Just make sure all springs are equal length (within 0,5 mm) and strength.
I machine the .030" off the back of the inner basket "nub" but I have heard some that don't. I like the deeper engagement of the pressure plate myself..........
|I'm supposed to give my machinist guy the inner clutch hub ( not the clutch Housing with the fingers) and tell him to machine .030 off of where exactly? I can't seem to picture it in my mind. Sorry for being so dense, but I just want to do this once. Also when I get my new clutch parts on monday I'm supposed to soak the friction plates overnite in gearsaver oil . Right?|
The "nub"..... on the back of the inner hub, where the shaft goes through. And Yes, soak the plated overnight.
I'm running steels that have been modded with a spiral groove - on both sides, same direction- if you could see from the top both grooves would be pointing in the same direction ( make sense? ) supposed to fling oil out better & less area/same spring = more bite.
A trick from the 750 roundcase & 450 desmo ducati crew - it works, standard springs, barnett fibres. My clutch used to slip - not anymore, but then I'm not making big hp.
Leave the aluminum hub with the aluminum end plate in place, DON'T use the early setup, bead blast the steel separator plates, use the expanders, leave the later aluminum end cap in place, and run a set of Barnett springs.
Don't run Barnett plates, they soak up oils and expand when the clutch is pulled in.
I have found the Barnetts to soak with oil and get
thicker when the clutch is pulled released, causing a progressive drag when in
gear. If the clutch is held released out of gear, when the gear is engaged, the
input shaft is partially loaded and hits into the gear dogs excessively harder
than if the clutch was released completely, without drag.
I use either the OEM steel backed friction plates, or ones from Vesrah. Vesrah is a company made up of a number of OEM suppliers. Those plates are good ones.

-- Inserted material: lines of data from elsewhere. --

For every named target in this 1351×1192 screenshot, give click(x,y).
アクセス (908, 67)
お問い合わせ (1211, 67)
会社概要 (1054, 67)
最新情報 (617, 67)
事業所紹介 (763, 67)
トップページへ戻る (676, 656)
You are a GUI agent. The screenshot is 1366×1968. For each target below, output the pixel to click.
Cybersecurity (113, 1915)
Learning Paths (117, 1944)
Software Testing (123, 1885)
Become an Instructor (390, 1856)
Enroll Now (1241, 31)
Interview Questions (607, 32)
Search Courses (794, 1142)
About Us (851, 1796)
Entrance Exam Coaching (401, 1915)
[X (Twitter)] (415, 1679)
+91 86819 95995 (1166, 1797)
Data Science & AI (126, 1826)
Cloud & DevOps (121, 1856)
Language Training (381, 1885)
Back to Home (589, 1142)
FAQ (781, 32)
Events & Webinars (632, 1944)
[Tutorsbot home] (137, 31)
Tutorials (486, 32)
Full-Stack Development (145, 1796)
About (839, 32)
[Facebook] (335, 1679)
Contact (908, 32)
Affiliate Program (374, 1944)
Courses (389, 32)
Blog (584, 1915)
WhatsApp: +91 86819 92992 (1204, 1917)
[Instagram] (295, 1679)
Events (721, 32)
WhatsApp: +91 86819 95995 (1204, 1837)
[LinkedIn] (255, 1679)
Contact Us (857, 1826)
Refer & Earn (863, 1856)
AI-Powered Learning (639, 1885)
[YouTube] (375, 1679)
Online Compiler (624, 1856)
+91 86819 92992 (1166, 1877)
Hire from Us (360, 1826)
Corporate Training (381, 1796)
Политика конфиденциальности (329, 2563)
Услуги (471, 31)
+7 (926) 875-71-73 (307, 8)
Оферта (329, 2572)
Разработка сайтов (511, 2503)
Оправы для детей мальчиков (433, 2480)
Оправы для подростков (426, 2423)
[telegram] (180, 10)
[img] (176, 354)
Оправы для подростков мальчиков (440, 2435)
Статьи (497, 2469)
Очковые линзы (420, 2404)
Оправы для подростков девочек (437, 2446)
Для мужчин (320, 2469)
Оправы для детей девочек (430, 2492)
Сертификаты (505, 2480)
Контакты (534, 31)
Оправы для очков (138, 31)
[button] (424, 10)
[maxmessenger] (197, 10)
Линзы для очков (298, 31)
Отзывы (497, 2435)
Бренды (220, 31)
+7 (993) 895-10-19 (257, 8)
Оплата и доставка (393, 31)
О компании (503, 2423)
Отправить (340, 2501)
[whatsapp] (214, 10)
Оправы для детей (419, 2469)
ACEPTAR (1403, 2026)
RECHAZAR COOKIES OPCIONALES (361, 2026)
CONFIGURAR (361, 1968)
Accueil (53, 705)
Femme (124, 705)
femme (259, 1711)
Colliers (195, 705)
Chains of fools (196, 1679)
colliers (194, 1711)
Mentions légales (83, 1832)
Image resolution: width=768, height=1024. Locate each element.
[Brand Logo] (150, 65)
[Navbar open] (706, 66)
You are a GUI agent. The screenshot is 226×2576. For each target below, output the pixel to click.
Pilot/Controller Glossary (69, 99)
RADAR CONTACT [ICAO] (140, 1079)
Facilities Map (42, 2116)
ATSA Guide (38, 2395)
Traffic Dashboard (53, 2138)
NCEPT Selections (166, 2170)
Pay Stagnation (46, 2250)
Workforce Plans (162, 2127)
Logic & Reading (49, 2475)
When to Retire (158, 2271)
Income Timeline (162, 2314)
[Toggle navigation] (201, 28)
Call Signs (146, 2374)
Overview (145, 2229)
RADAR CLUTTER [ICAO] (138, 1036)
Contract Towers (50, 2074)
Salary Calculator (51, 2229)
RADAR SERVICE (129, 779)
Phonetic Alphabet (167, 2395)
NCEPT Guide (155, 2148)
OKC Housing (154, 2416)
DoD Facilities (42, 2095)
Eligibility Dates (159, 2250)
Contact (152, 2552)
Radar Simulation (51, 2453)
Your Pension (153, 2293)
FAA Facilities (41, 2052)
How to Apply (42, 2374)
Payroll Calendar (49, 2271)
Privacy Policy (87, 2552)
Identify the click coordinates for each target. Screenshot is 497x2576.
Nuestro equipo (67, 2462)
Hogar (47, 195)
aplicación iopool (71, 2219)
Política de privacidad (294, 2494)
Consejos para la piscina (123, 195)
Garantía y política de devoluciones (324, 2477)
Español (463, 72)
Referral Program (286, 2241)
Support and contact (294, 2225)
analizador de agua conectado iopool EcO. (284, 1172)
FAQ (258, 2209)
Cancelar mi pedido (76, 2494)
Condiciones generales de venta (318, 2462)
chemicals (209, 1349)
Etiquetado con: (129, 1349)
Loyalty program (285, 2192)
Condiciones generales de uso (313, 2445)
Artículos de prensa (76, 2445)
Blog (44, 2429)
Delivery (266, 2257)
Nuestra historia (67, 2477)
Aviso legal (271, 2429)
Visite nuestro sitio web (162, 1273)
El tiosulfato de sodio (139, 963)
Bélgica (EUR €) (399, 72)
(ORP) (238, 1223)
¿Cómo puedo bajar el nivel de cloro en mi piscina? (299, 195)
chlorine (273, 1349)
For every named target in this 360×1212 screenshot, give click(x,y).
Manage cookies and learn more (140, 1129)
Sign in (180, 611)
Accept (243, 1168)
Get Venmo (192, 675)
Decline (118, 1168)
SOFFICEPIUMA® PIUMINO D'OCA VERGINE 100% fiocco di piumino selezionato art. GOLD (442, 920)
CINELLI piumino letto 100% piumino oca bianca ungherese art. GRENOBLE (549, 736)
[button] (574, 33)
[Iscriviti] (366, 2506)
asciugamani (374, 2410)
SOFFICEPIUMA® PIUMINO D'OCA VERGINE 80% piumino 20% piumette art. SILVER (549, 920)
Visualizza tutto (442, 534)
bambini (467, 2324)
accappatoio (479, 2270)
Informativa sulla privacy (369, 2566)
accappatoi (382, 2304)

There are two types of stock coated friction plates, one with a steel center, one with a fibreglass center.
There used to be a company in Washington state that
made exellent friction plates, but haven't heard of their plates in years, Metal
Frictions. If you have the steel center friction plates, run them, they are more
durable than the fibreglass ones.
Whatever you do, get some more clutch spring tension into the clutch. Always readjust the clutch release and cable after any clutch work.
Don't run any engine oils in the transmission, run 80W-90 gear oils, Torco, Sta-Lube, etc.
Barnett spring are made for very high HP motor. And 5 springs is usually over kill. I just use 3 for a easier clutch pull. And that's usually more than enough pressure.
And if you do run hypoid oil, there are two types, you need the one that is clutch friendly.
When using stronger springs, then use a ball-bearing mushroom-shaped pusher. This is to prevent welding the pushrod when you pull the clutch at high speed (>100 mph).
When machining the back of the inner hub, always check whether the first friction plate still clears the outer basket.
I like the extra plate mod, regarding springs...if you need more pressure, in my opinion you are better off shimming the stock rate springs with spark plug washers, then to add Barnett heavy springs, just take measurements and make sure you will not get into coil bind.
I realize many folks have used three of the heavy springs with no problems, however since there is an odd number of springs I don't like the idea of it...seems like it would make the cover plate want to tip and could encourage drag problems.